Cape Town: It’ like Tchaikovsky’s “1812 Overture” when the cannons and bells start to make their presence known. A visceral rage of the machine that keeps you wanting more and asking more from Porsche’s new 911 GT3.
And it will gladly oblige, so much so that I reckon if you ever do get to find its limits, hopefully you’re on a track with decent run-offs and tyre barriers.
I don’t think Neil Diamond had the glorious howl of a 4.0-litre rear-mounted six cylinder boxer engine at 9000rpm in mind when he wrote Beautiful Noise but, for a petrol head, this is nirvana.
The GT3 is essentially a street-legal racing machine with a roll cage, not much sound insulation and an attitude to match.
And that’s to be expected with wide semi-slick Michelins that do an excellent job of keeping the 375kW and 470Nm of torque to the rear wheels on the black stuff with either a six-speed manual transmission or seven-speed PDK dual clutch automatic.
The new 992 generation 911 GT3 is not an easy drive and, as a daily driver, unless your route is smooth tar all the way, any road imperfection is amplified by the stiff suspension and racing seats.
You’ll also need above-average driving skills because, at speed, there’s a lot going on as it bullets its way along the straights and howls into and out of corners, with the roll cage occasionally adding its own beat to the cabin sounds.
This is especially so with the manual as it darts and bounces along while you change gears through the narrow shift gate.

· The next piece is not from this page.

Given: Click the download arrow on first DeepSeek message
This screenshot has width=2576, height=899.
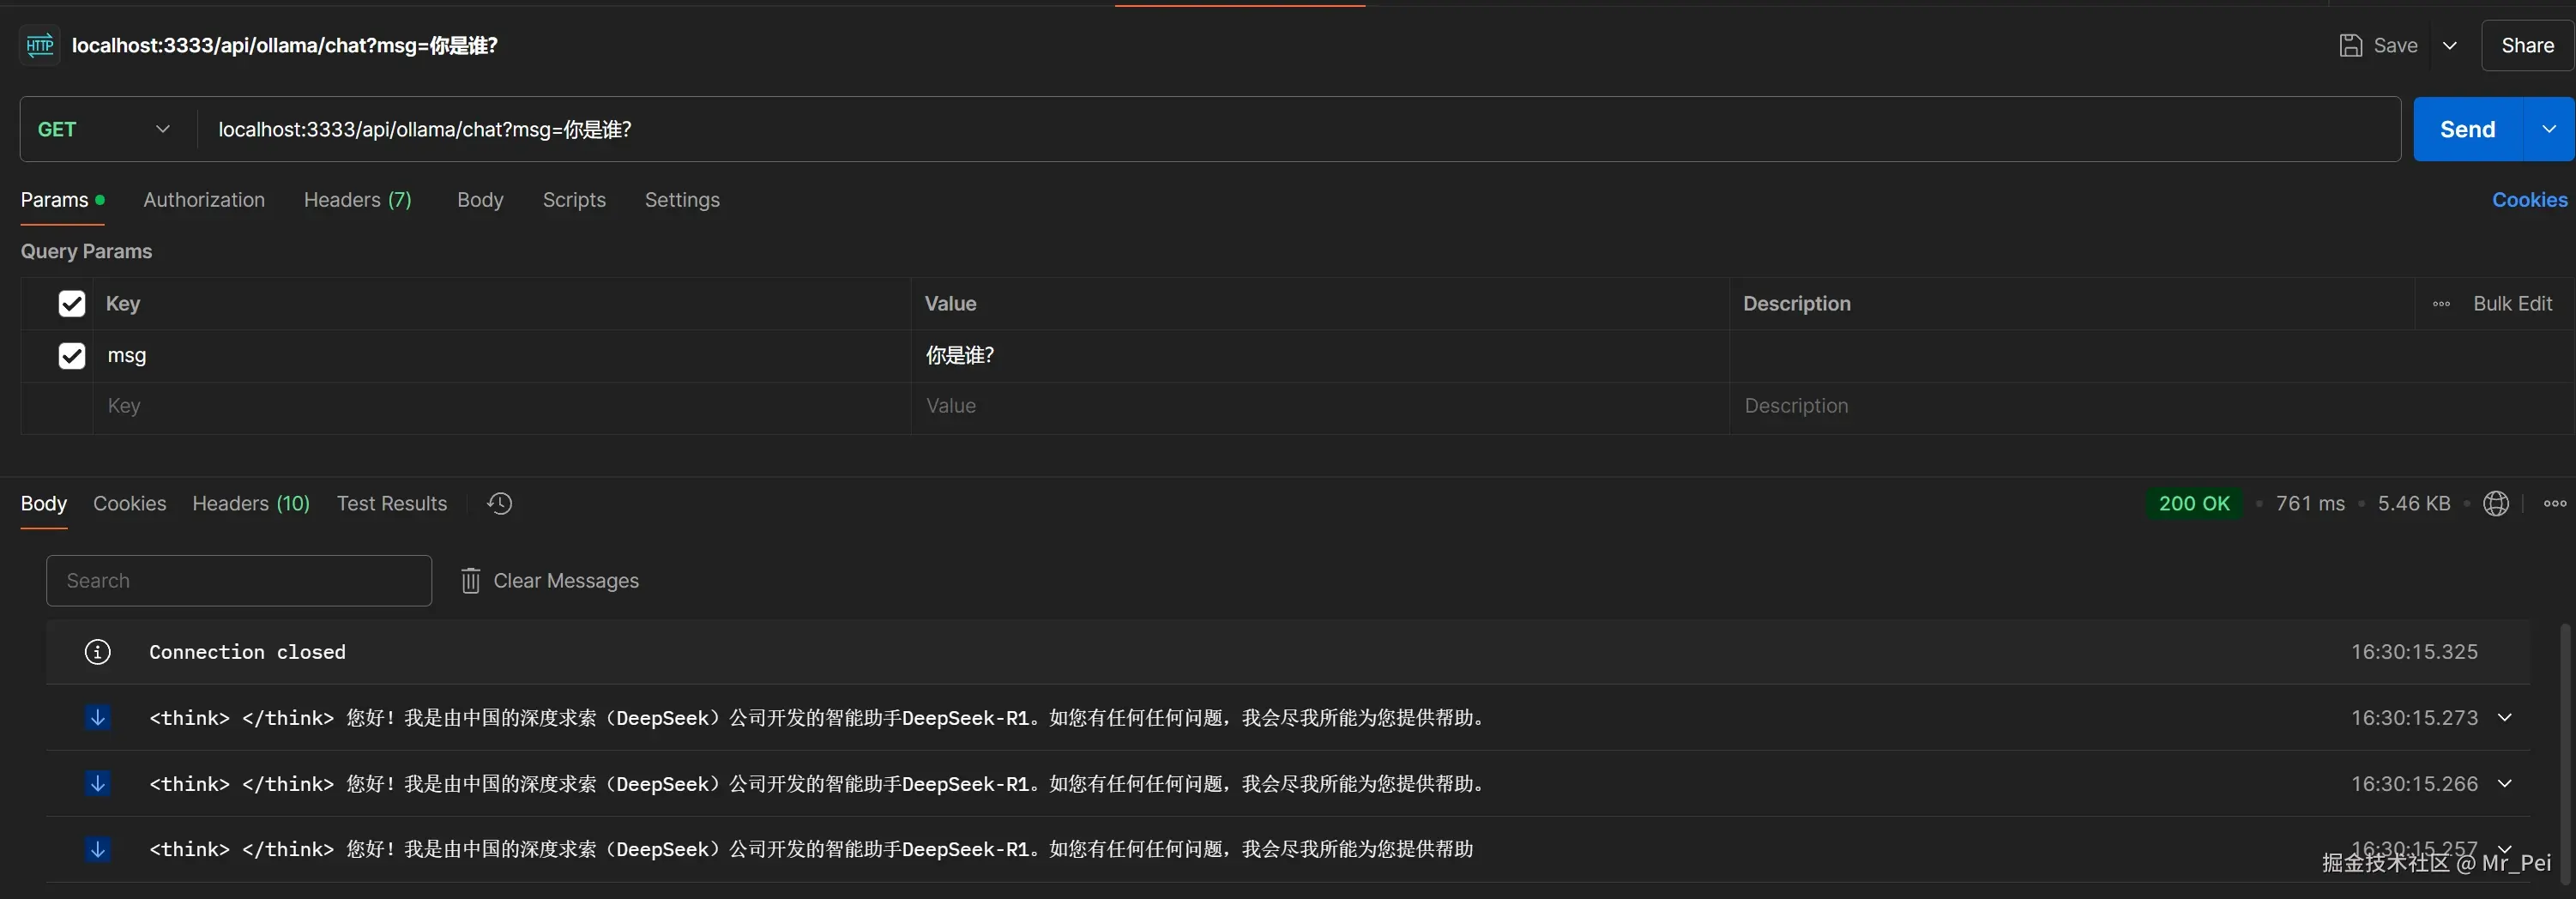Looking at the screenshot, I should [97, 718].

Add indicators and rain-wiper stalks into the equation and it gets really interesting.
The auto blips while down gearing add to the whole purist driving sensation.

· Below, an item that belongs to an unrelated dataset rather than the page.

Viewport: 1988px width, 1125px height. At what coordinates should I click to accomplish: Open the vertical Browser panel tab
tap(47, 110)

The GT3 isn’t the fastest in the range but this new one covered the Nurburgring 17 seconds quicker at 6:59.9 than the one it replaces, to give you an idea.
The PDK option gets to 100km/h in 3.4 seconds and will even out at 318km/h while the three pedalled version sprints to 100km/h in 3.9 seconds with a top speed of 320km/h.

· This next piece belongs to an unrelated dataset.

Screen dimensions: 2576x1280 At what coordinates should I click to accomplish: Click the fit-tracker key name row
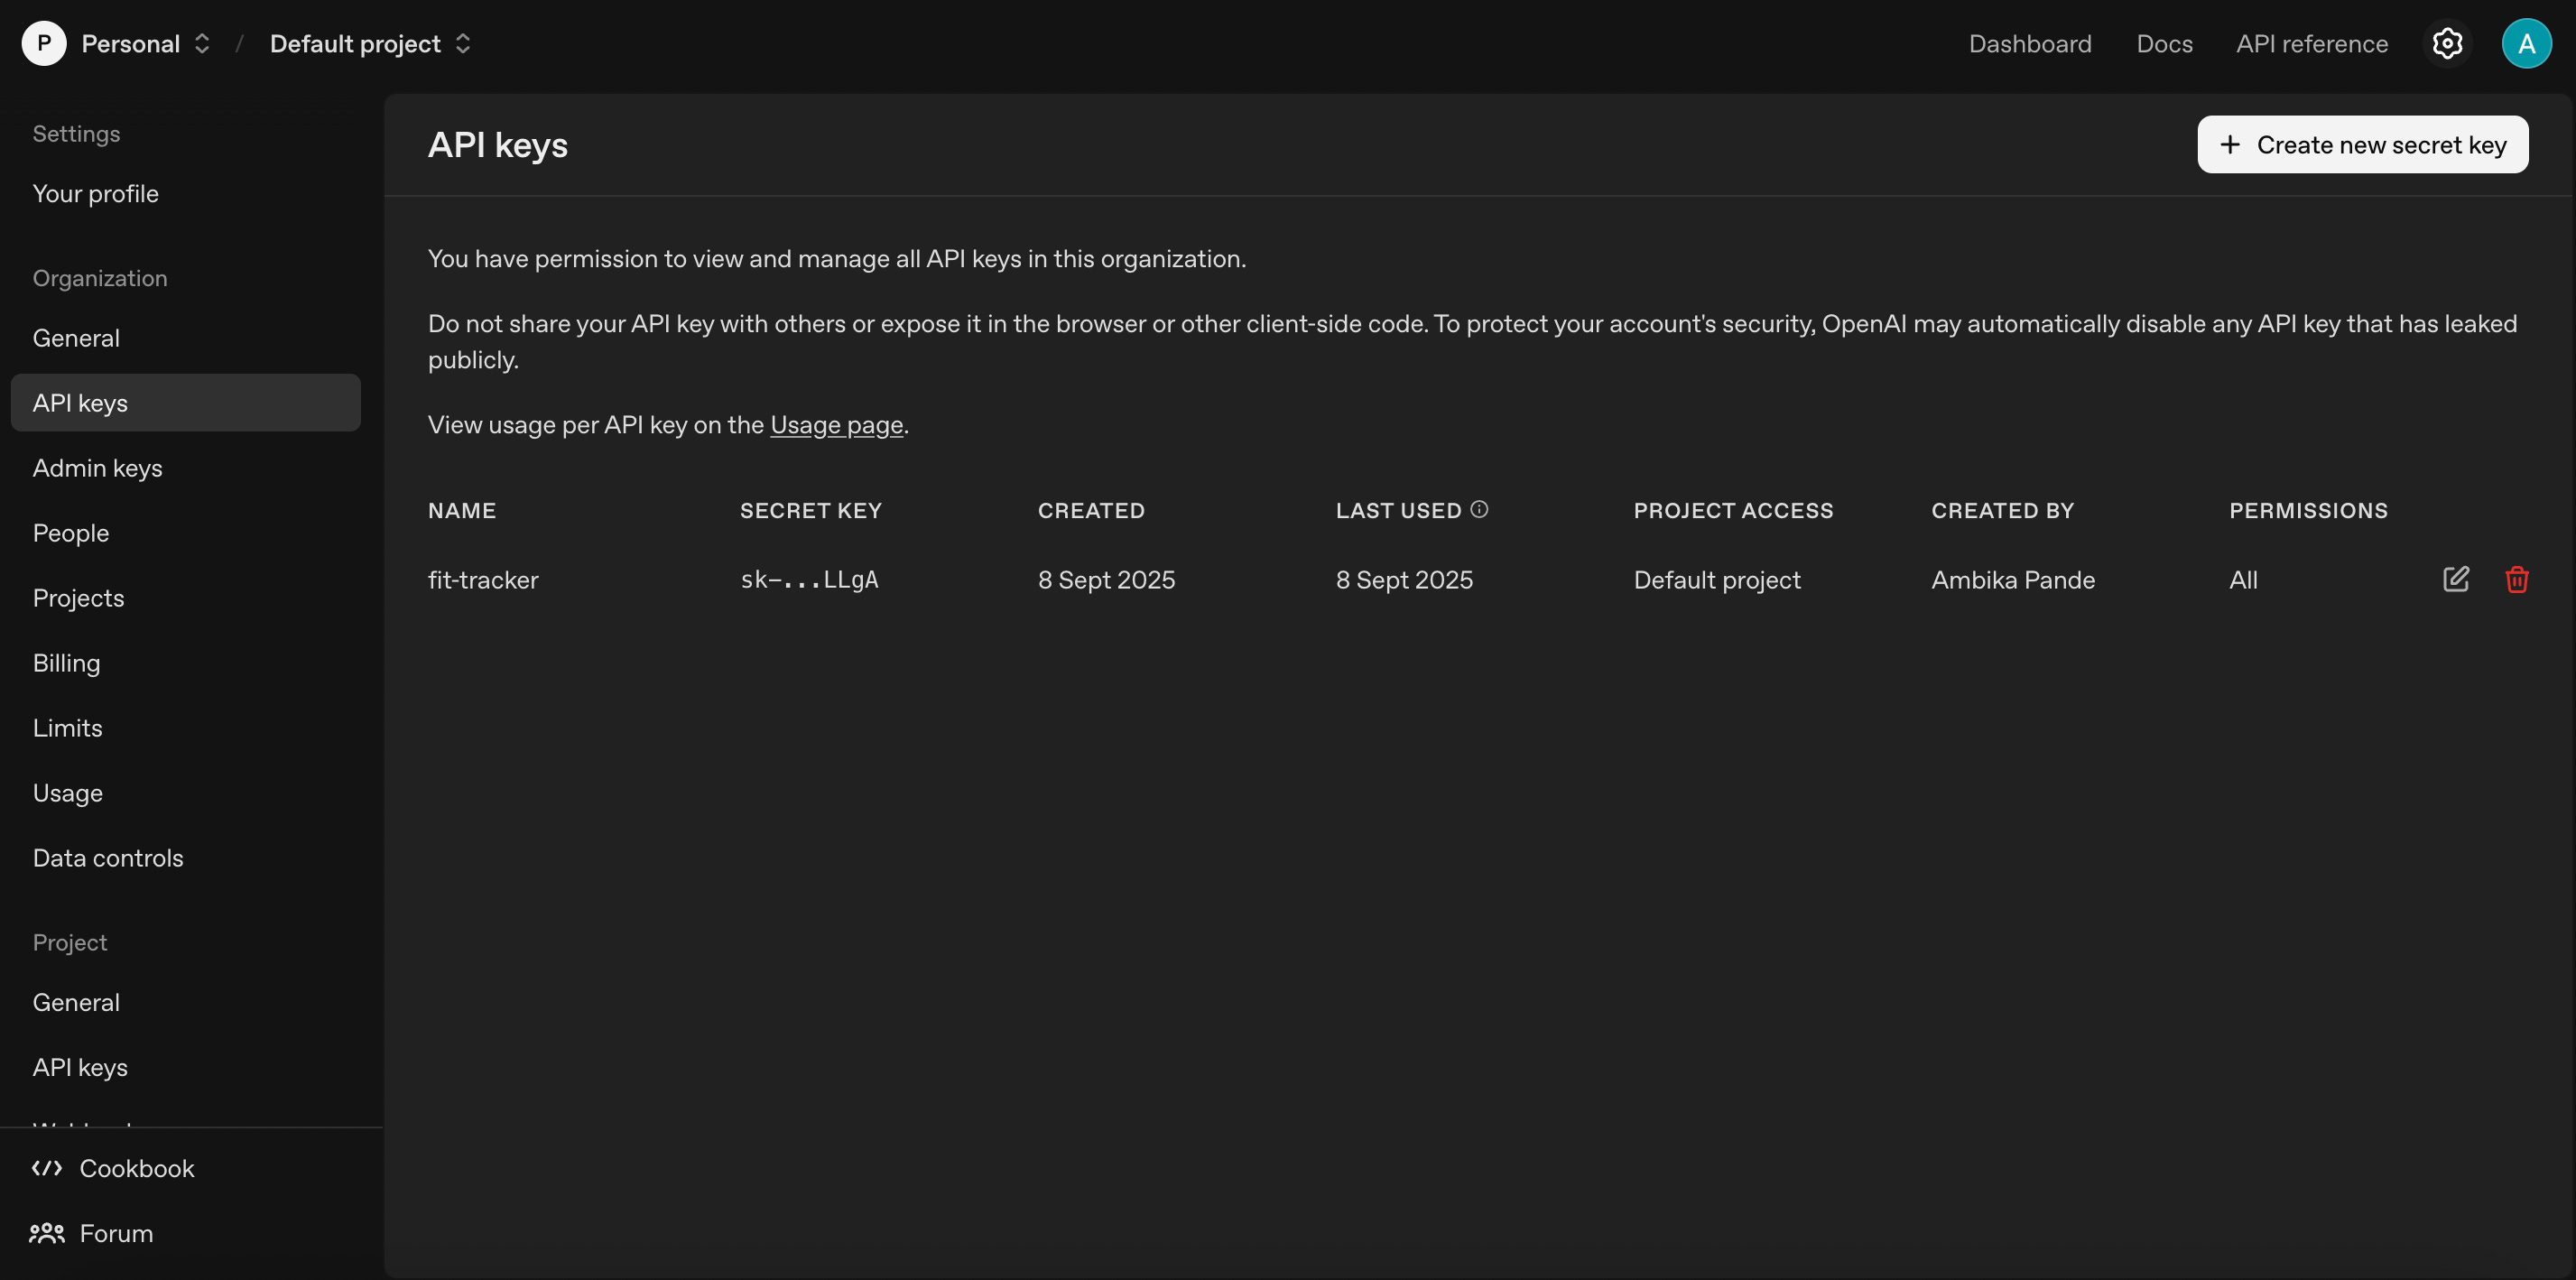click(483, 580)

Weight saving over the predecessor is achieved by using lightweight carbon fibre reinforced plastic on the bonnet, rear decklid and rear wing, lightweight glass for the windows, forged alloy wheels and a lightweight sports exhaust responsible for that magnificent sound.
The test units we drove were fitted with carbon-ceramic brakes which didn’t fade once under regular hard braking and also took off a few extra kilogrammes.
The rear wing and front air splitter are manually adjustable to make the car more track or road biased and, in its top-end set-up, has 150 percent more downforce than the outgoing GT3 and almost 50 percent more for the standard street setting.
With adjustable sports suspension with Porsche Active Suspension Management variable dampening, rear axle steering, race-designed double-wishbone suspension and ball joints that replace rubber at the five-like rear axle, getting behind the wheel is an occasion, a bit like conducting an orchestra playing the aforementioned “1812 Overture”.
It’s also not a car where idle chit-chat or relationship issues can be addressed; there’s just too much going on and I doubt your partner will have the same smile as you gun it through the gears.
The PDK version is the easier one to drive, essentially because you get to keep both hands on the wheel all the time.
It seems to have a sixth sense no matter where you are in the rev range. I found it to be in the correct gear with every corner entry and exit, the engine, all the while, as an accompaniment.
Driving the manual early morning over the sweeping Franschhoek pass with no traffic I really got to experience what the GT3 is all about.
Which is why I said finding its limit is best done in a controlled environment. With the extra downforce and semi-slicks, snaking bends and hairpins is its ideal environment.
You have to be alert throughout because it’s not the most forgiving car and, at speed with its direct steering and stiff suspension, you go into tunnel vision, with only the road and the corners in focus.
Still, once you back off and the sticky tyres throw pebbles onto the wheel arches, you know this is what the 911 GT3 was designed for.
There may be more powerful and quicker supercars out there but for pure driving dynamics, outright pleasure and agility, there’s no better way than to strap yourself into the Porsche 911 GT3.
The Porsche 911 GT3 manual, automatic and a Touring derivative sans rear wing are all priced at R3 109 000 and includes a three-year/100 000km Driveplan.